The Ugly Investments That Make You Rich

At the 2018 Berkshire Hathaway shareholder meeting, Charlie Munger excoriated the get-rich-quick attitude of the younger generation that wrote him letter after letter seeking his approval to invest in Bitcoin. Munger responded, in characteristic fashion, by pointing out that everyone wants to start a bar, own the hottest stock, or seek a quick buck in the cryptocurrency market.

Of course, what I have enjoyed about following Charlie Munger throughout my life is that, not only will he explain to you the things that do not work so you won’t continue in folly, but he will often also provide a supplemental illustration of what does work instead.

Munger added that, when he would hang out at a particular Omaha country club in the 1960s, he encountered a man who started a company dedicated to removing dead horses and other large animals from the property’s of Omaha’s affluent. Across the entire extended metro area, he’d average a call or so per day and charge $3,500 for the animal’s removal. Boom, you have a business that generates $1.2 million per year in revenue.

In prior articles, I’ve used trash removal as the premier example of an unsexy business that nevertheless builds wealth. It turns out, I wasn’t creative enough in depicting unsexiness–I failed to elevate to the next step and include animal carcasses in the debris.

Once I discovered the elementary basics of investing, the most life-altering knowledge that I acquired at the intermediate stage consisted of recognizing that many ordinary or even depressing-looking business in your community could be more profitable than you ever imagined, throwing off tens of thousands of dollars in annual profits for its owners. It led me to develop the presumption: If you encounter a business in your community that has “been there forever”, there is a darn good reason why. It probably mints cash for its owners.

For instance, very few people would be interested in competing with Carriage Services, Inc., a manufacturer of caskets, funeral merchandise, and operate of 178 funeral homes and 32 cemeteries.

There are thousands of young men out there trying to sign the next great app that will take off in the social media economy, but there aren’t many people out there trying to design a new casket that can be mass-distributed. The general distaste and lack of appeal for an industry at large is a competitive advantage or economic “moat” because a statistically non-existent population has the passion to spend a lifetime upending the industry.

Finished wood products, as a whole, enjoy operating margins on average of 14.5%. And yet, the Carriage Services’ caskets carry a 25.0% profit margin. That operating profit premium can be partially explained by the fact that designing a casket does not attract the type of competition that say, designing furniture might, and creates an absence of competition that supports higher profit margins.

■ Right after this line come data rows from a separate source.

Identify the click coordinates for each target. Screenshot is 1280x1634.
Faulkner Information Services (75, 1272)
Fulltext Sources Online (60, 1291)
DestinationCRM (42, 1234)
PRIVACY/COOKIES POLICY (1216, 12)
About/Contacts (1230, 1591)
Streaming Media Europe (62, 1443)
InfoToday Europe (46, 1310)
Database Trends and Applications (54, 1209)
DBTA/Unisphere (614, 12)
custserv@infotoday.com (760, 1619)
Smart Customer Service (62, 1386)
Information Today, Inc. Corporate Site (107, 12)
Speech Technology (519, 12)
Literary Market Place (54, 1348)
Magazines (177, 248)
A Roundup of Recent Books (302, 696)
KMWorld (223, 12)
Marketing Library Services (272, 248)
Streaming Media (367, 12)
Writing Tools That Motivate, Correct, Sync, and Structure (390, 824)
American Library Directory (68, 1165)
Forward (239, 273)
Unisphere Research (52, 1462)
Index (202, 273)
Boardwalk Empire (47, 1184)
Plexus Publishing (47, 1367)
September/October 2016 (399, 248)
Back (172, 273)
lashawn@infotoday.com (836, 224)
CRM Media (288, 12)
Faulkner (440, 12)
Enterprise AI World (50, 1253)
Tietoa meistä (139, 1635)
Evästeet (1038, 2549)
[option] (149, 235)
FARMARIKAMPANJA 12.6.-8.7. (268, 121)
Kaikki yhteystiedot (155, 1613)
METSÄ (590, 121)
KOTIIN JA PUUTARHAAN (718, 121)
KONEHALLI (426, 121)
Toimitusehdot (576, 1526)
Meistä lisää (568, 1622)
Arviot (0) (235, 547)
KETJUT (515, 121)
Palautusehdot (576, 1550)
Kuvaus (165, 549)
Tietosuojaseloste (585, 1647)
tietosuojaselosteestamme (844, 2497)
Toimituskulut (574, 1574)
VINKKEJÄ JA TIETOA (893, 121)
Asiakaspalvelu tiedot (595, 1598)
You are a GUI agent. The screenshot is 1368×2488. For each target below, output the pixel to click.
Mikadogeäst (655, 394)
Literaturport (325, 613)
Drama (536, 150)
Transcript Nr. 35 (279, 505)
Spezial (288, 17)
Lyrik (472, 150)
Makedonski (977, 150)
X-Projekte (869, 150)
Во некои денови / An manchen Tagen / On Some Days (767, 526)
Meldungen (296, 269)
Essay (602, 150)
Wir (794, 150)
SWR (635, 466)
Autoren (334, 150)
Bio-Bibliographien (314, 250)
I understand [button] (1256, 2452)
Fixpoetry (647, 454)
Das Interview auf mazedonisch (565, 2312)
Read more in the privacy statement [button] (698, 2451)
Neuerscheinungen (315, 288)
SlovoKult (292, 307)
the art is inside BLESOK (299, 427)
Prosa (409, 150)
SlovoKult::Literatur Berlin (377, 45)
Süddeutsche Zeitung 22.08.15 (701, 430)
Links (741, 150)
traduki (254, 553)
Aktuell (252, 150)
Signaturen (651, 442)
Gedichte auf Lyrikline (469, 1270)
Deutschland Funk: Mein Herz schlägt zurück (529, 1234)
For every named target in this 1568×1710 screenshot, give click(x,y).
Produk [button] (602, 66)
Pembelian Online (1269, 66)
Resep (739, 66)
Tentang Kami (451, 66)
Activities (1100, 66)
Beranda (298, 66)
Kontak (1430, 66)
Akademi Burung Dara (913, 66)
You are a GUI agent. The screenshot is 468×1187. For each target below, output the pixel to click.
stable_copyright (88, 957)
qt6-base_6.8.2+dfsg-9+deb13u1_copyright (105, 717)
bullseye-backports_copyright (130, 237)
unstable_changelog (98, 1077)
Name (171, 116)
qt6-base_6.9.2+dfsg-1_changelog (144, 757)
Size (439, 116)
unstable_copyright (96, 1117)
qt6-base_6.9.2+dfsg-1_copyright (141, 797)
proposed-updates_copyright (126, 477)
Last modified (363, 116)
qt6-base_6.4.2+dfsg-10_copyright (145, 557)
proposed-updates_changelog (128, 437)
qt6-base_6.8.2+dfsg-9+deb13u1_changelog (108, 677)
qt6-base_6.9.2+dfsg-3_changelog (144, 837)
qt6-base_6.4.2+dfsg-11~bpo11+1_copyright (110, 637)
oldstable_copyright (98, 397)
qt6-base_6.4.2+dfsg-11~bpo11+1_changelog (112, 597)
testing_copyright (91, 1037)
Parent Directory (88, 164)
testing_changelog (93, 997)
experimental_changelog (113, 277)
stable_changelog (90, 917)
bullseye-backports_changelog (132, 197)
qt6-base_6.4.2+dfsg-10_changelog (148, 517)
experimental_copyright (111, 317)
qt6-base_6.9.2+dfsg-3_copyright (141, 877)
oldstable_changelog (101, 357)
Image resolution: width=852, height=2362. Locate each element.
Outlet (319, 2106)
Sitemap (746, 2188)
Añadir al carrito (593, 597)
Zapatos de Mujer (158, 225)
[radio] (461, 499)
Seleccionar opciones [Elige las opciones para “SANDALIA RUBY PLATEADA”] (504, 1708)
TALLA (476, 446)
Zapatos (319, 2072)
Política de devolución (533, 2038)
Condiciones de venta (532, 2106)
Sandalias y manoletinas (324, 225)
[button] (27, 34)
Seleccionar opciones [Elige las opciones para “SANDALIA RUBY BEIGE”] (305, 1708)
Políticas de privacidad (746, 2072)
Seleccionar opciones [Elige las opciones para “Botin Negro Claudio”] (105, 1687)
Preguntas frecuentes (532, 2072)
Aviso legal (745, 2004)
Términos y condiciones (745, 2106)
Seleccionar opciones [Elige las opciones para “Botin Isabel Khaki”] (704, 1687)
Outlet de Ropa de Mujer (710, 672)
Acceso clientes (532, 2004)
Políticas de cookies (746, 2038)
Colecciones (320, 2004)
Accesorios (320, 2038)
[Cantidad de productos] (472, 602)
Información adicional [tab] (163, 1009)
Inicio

On a year to year basis, the extra profit margins resulting from the lack of glamour and competition in the industry may not be perceptible. But, applying C.S. Lewis’ adage of “isn’t it funny how day by day nothing changes, but when you look back, everything is different”, the difference becomes staggering over time. Even though no one things to invest in funeral merchandising, Carriage Services quietly has compounded at a rate north of 15% annualized since 2002, fulfulling Peter Lynch’s “Ten Bagger” imperative in just sixteen years.

Very few people are trying to get rich selling caskets, and for those who do try to get rich that way, the path carries much less competition. Off-putting industries are often where high systemic profits reside because these types of businesses have duties that a customer base needs discharged, and the opportunity lies in the few number of industry participants that want to discharge the duty.